Task statement:
Print the records below exactly as they appear.
*** Data to examine Section Begins ***
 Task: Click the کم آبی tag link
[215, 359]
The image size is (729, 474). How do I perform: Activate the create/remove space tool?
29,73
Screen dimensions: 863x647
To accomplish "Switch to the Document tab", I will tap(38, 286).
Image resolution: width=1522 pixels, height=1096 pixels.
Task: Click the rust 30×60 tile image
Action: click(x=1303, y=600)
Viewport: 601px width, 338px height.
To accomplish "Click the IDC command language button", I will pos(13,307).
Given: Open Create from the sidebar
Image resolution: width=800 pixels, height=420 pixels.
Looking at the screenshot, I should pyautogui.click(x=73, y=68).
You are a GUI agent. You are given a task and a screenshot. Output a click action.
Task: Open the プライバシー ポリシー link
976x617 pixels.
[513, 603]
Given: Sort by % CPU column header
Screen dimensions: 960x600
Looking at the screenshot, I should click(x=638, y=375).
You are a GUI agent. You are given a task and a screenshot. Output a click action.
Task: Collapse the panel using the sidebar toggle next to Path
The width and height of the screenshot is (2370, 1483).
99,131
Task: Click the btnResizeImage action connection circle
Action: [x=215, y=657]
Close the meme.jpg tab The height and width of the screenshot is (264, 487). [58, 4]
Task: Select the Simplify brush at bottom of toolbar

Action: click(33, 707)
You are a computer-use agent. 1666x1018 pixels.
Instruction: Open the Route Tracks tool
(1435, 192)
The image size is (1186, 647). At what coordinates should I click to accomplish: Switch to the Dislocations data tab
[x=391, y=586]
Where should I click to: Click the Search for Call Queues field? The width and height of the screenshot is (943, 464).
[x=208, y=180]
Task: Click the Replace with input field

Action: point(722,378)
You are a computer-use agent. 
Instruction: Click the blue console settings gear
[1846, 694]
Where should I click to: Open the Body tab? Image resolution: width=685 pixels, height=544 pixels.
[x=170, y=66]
*** Data to examine Section Ends ***
Completed task:
 Task: Click the کم آبی tag link
[215, 359]
The image size is (729, 474). How do I perform: Activate the create/remove space tool?
29,73
Screen dimensions: 863x647
To accomplish "Switch to the Document tab", I will tap(38, 286).
Image resolution: width=1522 pixels, height=1096 pixels.
Task: Click the rust 30×60 tile image
Action: click(x=1303, y=600)
Viewport: 601px width, 338px height.
To accomplish "Click the IDC command language button", I will pos(13,307).
Given: Open Create from the sidebar
Image resolution: width=800 pixels, height=420 pixels.
Looking at the screenshot, I should pyautogui.click(x=73, y=68).
You are a GUI agent. You are given a task and a screenshot. Output a click action.
Task: Open the プライバシー ポリシー link
976x617 pixels.
[513, 603]
Given: Sort by % CPU column header
Screen dimensions: 960x600
Looking at the screenshot, I should click(x=638, y=375).
You are a GUI agent. You are given a task and a screenshot. Output a click action.
Task: Collapse the panel using the sidebar toggle next to Path
The width and height of the screenshot is (2370, 1483).
99,131
Task: Click the btnResizeImage action connection circle
Action: [x=215, y=657]
Close the meme.jpg tab The height and width of the screenshot is (264, 487). [58, 4]
Task: Select the Simplify brush at bottom of toolbar

Action: click(33, 707)
You are a computer-use agent. 1666x1018 pixels.
Instruction: Open the Route Tracks tool
(1435, 192)
The image size is (1186, 647). At what coordinates should I click to accomplish: Switch to the Dislocations data tab
[x=391, y=586]
Where should I click to: Click the Search for Call Queues field? The width and height of the screenshot is (943, 464).
[x=208, y=180]
Task: Click the Replace with input field

Action: point(722,378)
You are a computer-use agent. 
Instruction: Click the blue console settings gear
[1846, 694]
Where should I click to: Open the Body tab? Image resolution: width=685 pixels, height=544 pixels.
[x=170, y=66]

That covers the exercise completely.